Capitated plans present an opportunity for optometry because traditional indemnity models fail to keep costs in line, typically because of overutilization. Recently, health maintenance organizations in my community have recognized that overutilization of services, even in a managed care structure, has driven costs higher and they must restrict services further to maintain lower premiums. Each community will have its own unique features to contend with as networks form and insurance carriers develop plans, but the issues will be similar, especially with capitated arrangements. Controlling utilization and maintaining quality will spell success in this environment. CLS
HMO MEMBER SURVEYS
HMOs routinely ask their members to grade providers. They might be asked:
- How long did it take to get an appointment?
- Was the doctor on time for the appointment?
- How would you rate the appearance of the facility (neatness, cleanliness, ample parking)?
- Was the staff courteous?
- Were you satisfied with the staff and doctor's ability to communicate?
- Were the contact lens care instructions fully explained?
- Were your spectacles ready in an acceptable amount of time?
- Did the doctor meet your expectations?
- Did the doctor take care of your main problem or complaint?
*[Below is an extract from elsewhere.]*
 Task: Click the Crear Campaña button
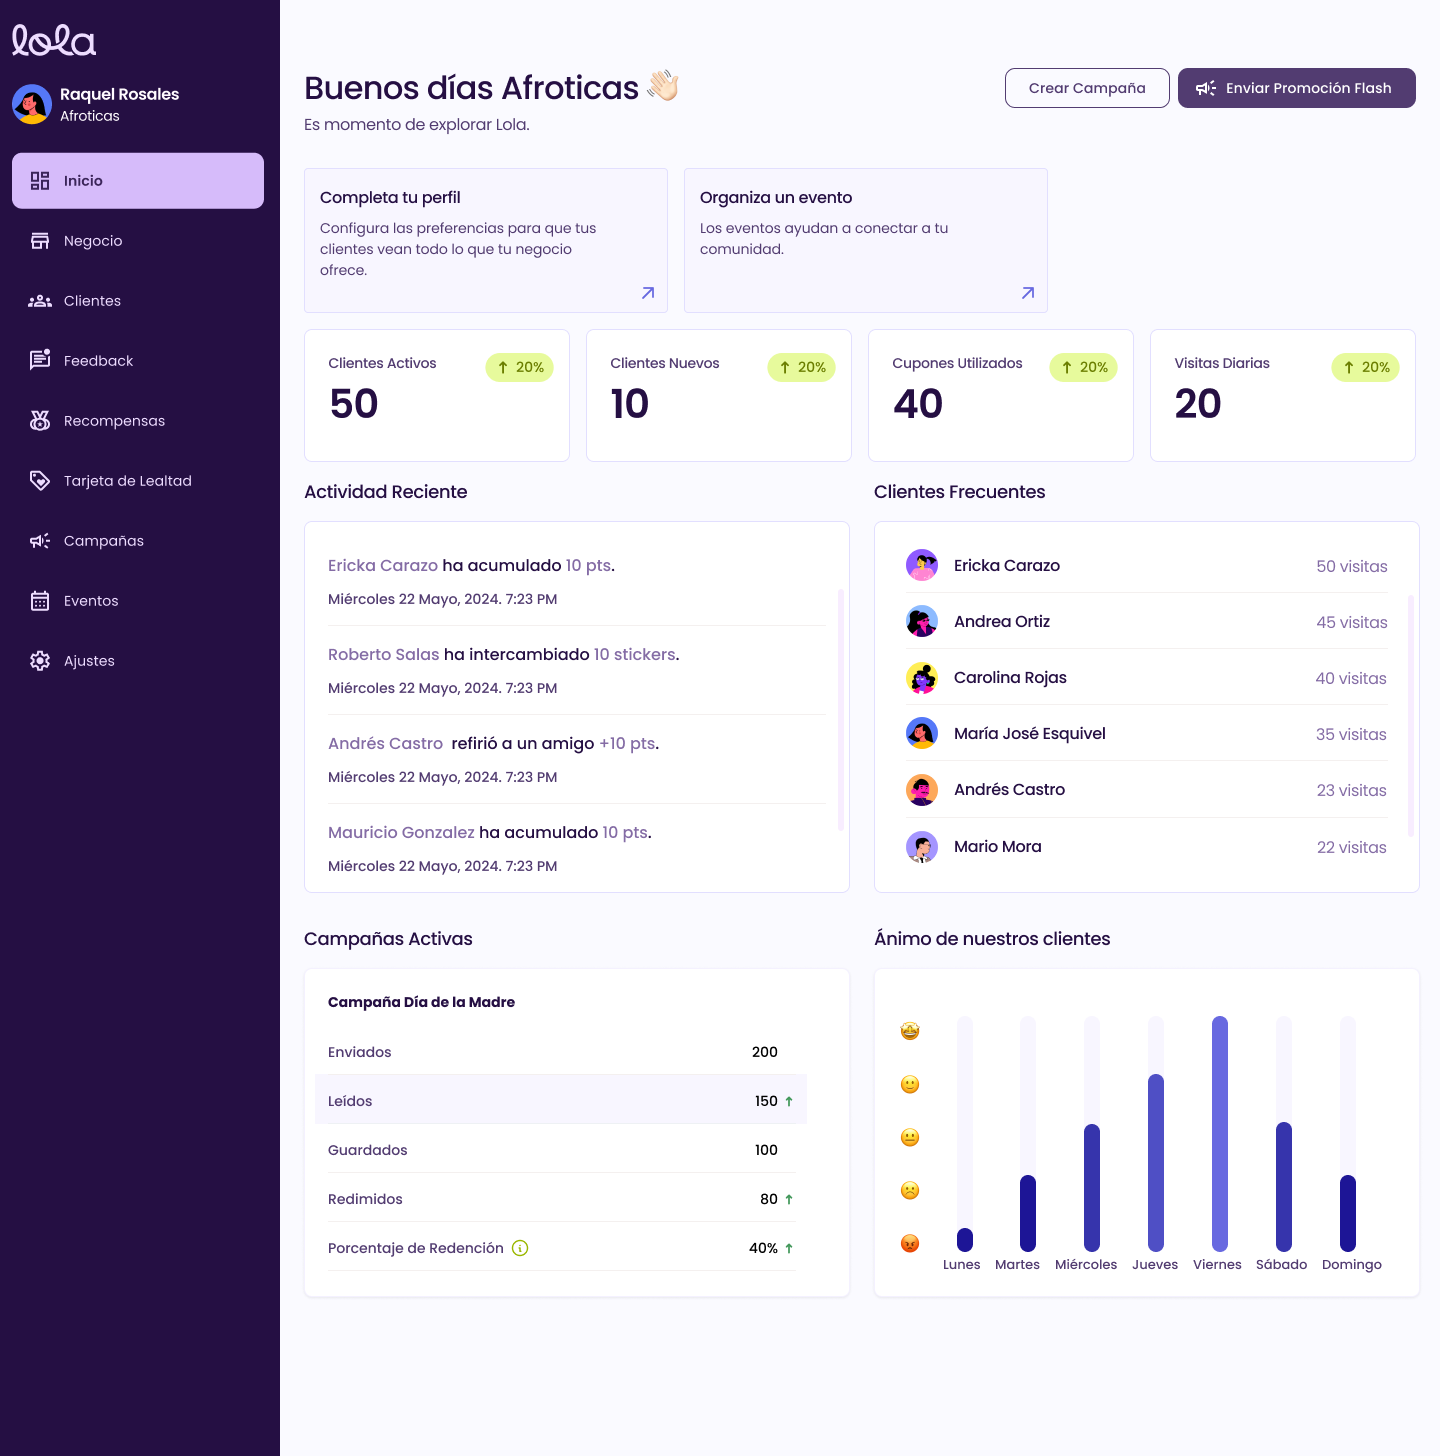1087,88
Patients indicated that these questions pertain to the most important aspects of a doctor's appointment. These are often different from what the doctor feels is most important.
ARE YOUR PATIENTS SATISFIED?
Last year Consumer Reports asked its readers how satisfied they were with their doctors. Although the surveys targeted primary health care physicians (specifically, the principal doctor the respondents saw for their most-treated condition), many of the findings are relevant to eyecare providers as well.
Of the 70,000 respondents, 75 percent said they were completely or very satisfied and only 7 percent said they were dissatisfied. Good news, to be sure. In fact, among the most satisfied patients were those being treated for cataracts and glaucoma. Their high degree of satisfaction was attributed to the fact that these conditions pose a serious threat to vision, but they can be treated effectively. The most dissatisfied patients were those with chronic, difficult-to-treat conditions.
However, the surveys also uncovered some potentially serious problems, many of them involving communication and patients' expectations.
Did you know that patients want you to ask their opinion? Twenty-nine percent of those who answered the Consumer Reports surveys, said their doctor didn't ask their opinion about their medical condition. About the same number of respondents said their doctor didn't offer suggestions for lifestyle changes that could improve their health, and 20 percent said the doctor didn't encourage them to ask questions.
An alarming 26 percent said their doctor didn't tell them about the potential side effects of the drugs they prescribed, and 22 percent said the doctor didn't take a thorough medical history.
Of particular concern to contact lens practitioners was the finding that people whose doctors don't communicate well are less likely to follow their instructions.
In a companion survey, 600 Consumer Reports readers were asked how they interact with their doctors. Their responses indicated patients who were more assertive had a more rewarding experience.
Dr. Lapple is in private practice in Leroy, N.Y. He represents optometry on an eyecare task force for a local individual practice association in Rochester. He frequently lectures on managed care and is past president of the Rochester Optometric Society.